1

I have a situation where the underlying application provides a UI layer and this in turn has to be rendered as a portlet. However, I do not want all parts of the UI originally presented to be rendered in Portlet.

Proposed solution: Using Datapower for parsing an XML being a norm, I am wondering if it is possible to parse a HTML. I understand HTML may not be always well formed. But if there are very few HTML pages in underlying application, then a contract can be enforced..

Also, if one manages to parse and extract data out of HTML using DP, then the resultant (perhaps and XML) can be used to produce HTML5 with all its goodies.

So question: Is it advisable to use Datapower to parse an HTML page to extract an XML out of it? Prerequisite: number of HTML pages per application could vary in data but not with many pages.

Jared Farrish
  • 48,585
  • 17
  • 95
  • 104
emeralddove
  • 520
  • 1
  • 5
  • 11

2 Answers2

0

I suspect you will be unable to parse HTML using DataPower. DataPower can parse well-formed XML, but HTML - unless it is explicitly designed as xHTML - is likely to be full of tags that break well-formedness.

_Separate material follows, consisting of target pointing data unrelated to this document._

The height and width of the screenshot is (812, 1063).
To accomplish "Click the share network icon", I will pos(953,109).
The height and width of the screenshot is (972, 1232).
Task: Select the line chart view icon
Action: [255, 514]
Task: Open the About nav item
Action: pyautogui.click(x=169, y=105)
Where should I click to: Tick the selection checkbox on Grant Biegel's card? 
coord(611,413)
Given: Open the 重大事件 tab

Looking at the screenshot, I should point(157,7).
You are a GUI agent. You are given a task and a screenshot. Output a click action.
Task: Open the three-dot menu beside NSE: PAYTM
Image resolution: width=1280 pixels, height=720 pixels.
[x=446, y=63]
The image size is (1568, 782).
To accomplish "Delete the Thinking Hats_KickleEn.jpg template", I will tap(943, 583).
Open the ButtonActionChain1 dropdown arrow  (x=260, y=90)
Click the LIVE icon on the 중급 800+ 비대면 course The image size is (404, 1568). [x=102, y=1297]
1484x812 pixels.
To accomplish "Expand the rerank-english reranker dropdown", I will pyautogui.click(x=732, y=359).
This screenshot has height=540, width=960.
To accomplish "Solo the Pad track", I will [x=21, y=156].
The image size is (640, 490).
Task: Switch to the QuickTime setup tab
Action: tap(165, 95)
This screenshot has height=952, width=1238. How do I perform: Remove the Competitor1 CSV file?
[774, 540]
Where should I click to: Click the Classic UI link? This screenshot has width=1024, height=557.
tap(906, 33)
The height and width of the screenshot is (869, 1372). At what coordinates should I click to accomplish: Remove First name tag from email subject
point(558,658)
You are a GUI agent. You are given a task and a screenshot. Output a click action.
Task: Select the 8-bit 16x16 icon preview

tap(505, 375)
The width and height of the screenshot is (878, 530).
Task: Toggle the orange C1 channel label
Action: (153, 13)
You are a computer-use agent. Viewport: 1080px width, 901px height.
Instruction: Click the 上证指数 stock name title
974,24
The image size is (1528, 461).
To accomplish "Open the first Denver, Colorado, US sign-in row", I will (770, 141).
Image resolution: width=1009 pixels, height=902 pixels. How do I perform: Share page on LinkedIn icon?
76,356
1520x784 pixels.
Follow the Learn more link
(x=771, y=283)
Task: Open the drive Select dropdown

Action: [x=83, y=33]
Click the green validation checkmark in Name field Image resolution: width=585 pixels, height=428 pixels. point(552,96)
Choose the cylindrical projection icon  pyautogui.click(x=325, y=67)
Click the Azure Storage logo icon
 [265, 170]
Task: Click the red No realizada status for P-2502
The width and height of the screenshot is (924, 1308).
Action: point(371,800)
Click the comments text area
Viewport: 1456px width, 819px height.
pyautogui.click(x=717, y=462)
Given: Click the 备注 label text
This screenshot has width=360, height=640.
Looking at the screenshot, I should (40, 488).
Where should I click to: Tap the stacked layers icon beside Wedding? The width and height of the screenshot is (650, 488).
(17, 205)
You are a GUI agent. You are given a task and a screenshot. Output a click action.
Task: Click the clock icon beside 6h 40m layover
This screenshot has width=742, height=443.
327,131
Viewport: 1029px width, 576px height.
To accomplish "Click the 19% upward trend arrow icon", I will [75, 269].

Many web pages are full of tags like <br> or <ul><li>Item1<li>Item2<li>Item3</ul>, all of which will cause the parsing to fail.

If you really want to follow your suggested approach, you'll probably need to do something on a more flexible platform such as WAS where you can build (or reuse) a parser that takes care of all of that for you.

If you think about it, this is what your web browser does - it has all the complex rules that turn badly-formed XML tags (i.e. HTML) into a valid DOM structure. It sounds like you may be better off doing manipulation at the level of the DOM rather than the HTML, as that way you can leverage existing, well-tested parsing solutions and focus on the structure of the data. You could do this client-side using JavaScript or you could look at a server-side JavaScript option such as Rhino or PhantomJS.

All of this might be doing things the hard way, though. Have you confirmed whether or not the underlying application has any APIs or web services that IT uses to render the pages, allowing you to get to the data without the existing presentation layer getting in the way?

Cheers, Chris

ChrisC
  • 2,393
  • 2
  • 18
  • 24
-1

Question of parsing and HTML page originates when you want to do some processing over it. If this is the case you can face problems because datapower by default will not allow hyperlinks inside the well formed XML or HTML document [It is considered to be a security risk], however this can be overcome with appropriate settings in XML manager present.

As far as question of HTML page parsing is concerned, Datapower being and ESB layer is expected to provide message format translation and that it indeed does. So design wise it is a good place to do message format translation. Practically however you will face above mentioned problem when you try to parse HTML as XML document.

The parsing can produce any message format model you wish [theoretically] hence you can use the XSLT to achieve what you wish.

  • Ajitabh